The Food Safety Modernization Act (FSMA), a federal law enacted in 2011, requires firms that manufacture, process, pack or hold human food, and that must register with FDA, follow the Preventive Controls for Human Food (PCHF) rule’s new food safety requirements found in 21 CFR Part 117. The PCHF rule is final, and compliance dates for some businesses began as early as September 2016.

The Pennsylvania Department of Agriculture (PDA) adopts the new federal regulations as dictated by the Food Safety Act (3 Pa. C.S.A. §5733(f)) and will enforce all applicable provisions. As Pennsylvania regulation, all PDA registered firms will be expected to comply with the applicable portions of the PC rule regardless of FDA registration status, unless specifically exempted in the rule. During inspection of food establishments, PDA will evaluate the required food safety plans and make sure the plans are being implemented properly.


PCHF requires eligible food establishments to follow updated good manufacturing practices (Modernized GMPs), and to establish and implement a comprehensive PCHF food safety plan.
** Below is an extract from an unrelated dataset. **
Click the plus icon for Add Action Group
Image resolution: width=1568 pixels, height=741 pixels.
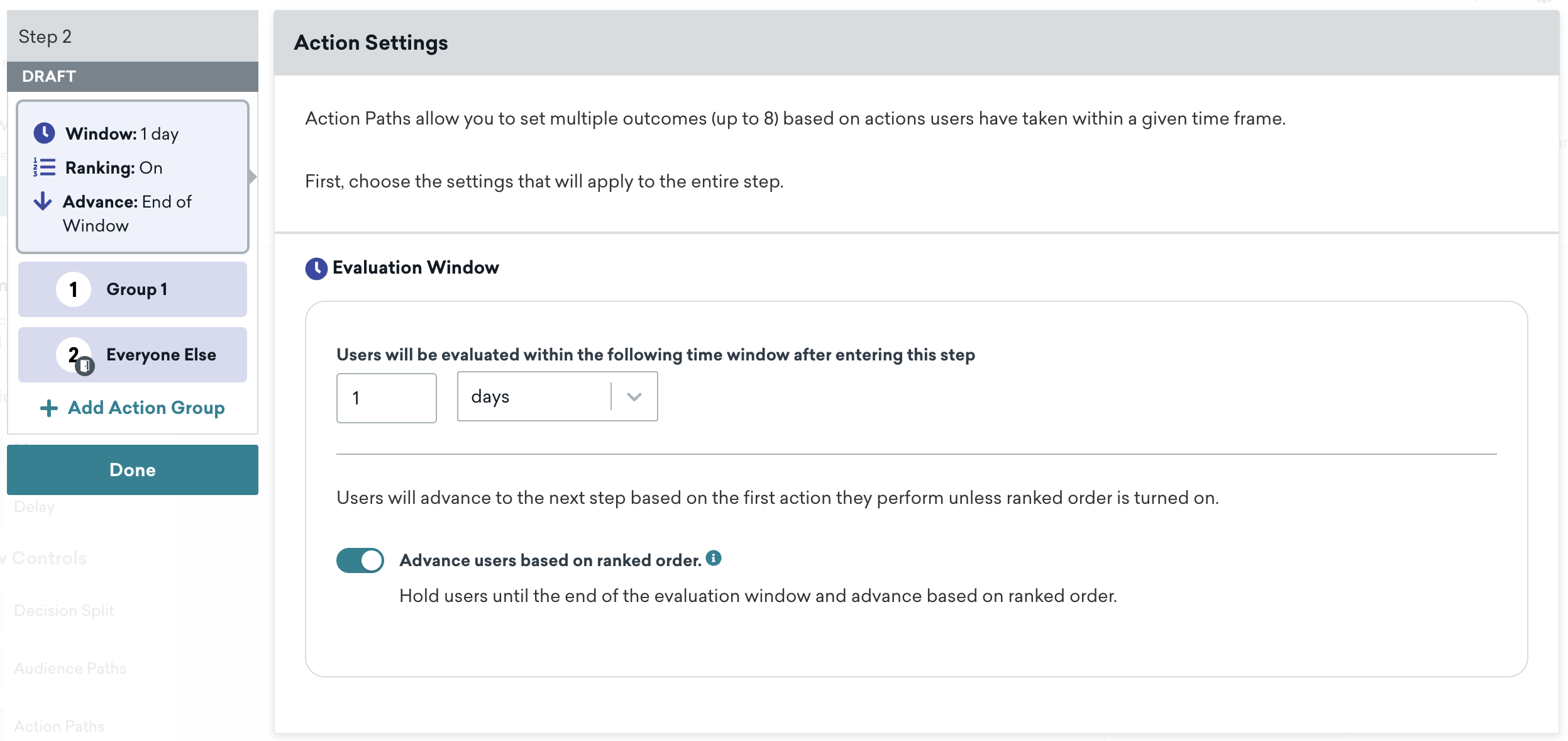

PCHF Food Safety Plan Requirements:

Firms that are subject to the full requirements of PCHF must establish and implement a food safety system that includes an analysis of hazards and risk-based preventive controls. This food safety system includes a written food safety plan that covers:


  • Hazard analysis: What are the known or reasonably foreseeable biological, chemical, and physical hazards that occur naturally, are unintentionally introduced, or are intentionally introduced, that could affect the safety of the food.
  •  Preventive controls: Measures that are required to minimize or prevent the identified hazards, including:
    • Process Controls;
    • Food Allergen Controls;
    • Sanitation Controls;
    • Supplier-Chain Controls — a risk-based approach to ensure suppliers are not providing food establishments with raw materials or ingredients that pose a significant risk to the final product made by the firm.
    • Other Appropriate Controls.
  •   Oversight and management of preventive controls:
    • Monitoring: to provide assurance that preventive controls are consistently performed.
    • Corrective Actions and Corrections: to quickly identify and correct a minor isolated problem that occurs during food production.
    •  Verification: to ensure that preventive controls are consistently implemented and effective.
  • Recordkeeping: Documentation of compliance with the written food safety plan to include but not limited to monitoring, corrective actions, corrections and verification activities. Required records shall be made available to the regulatory authority (which will include PDA and FDA).
  • Recall Plan: If the hazard analysis reveals that a preventive control is needed, the firm must also have a recall plan as part of their food safety plan. It must include steps and methods to be used to notify the direct recipients of the food about the recall, notify the public about any hazard, verify that the recall is carried out effectively, as well as procedures to appropriately dispose of the recalled food in the food establishment and by all recipients


(from Subparts C, G and D)
  • Food establishments covered by separate regulations including juice, seafood, dietary supplements, alcoholic beverages, or Low-acid canned foods (for C. botulinum control ONLY as regulated by Part 113).
  • Establishments such as grain elevators and warehouses that are solely engaged in storing agricultural commodities (other than fruits and vegetables) intended for further processing.
  • Establishments, such as warehouses, that only store packaged foods that are not exposed to the environment and for which refrigeration is not required for safety (Dry Warehouses).
  • Establishments that are Small or Very Small On-Farm businesses that conduct certain low-risk manufacturing and processing, packing, or holding activities (e.g., making jams/jellies, honey, maple syrup, candy, soft drinks, etc.); see more information in 117.5(g)(3) and 117.5(h)(3).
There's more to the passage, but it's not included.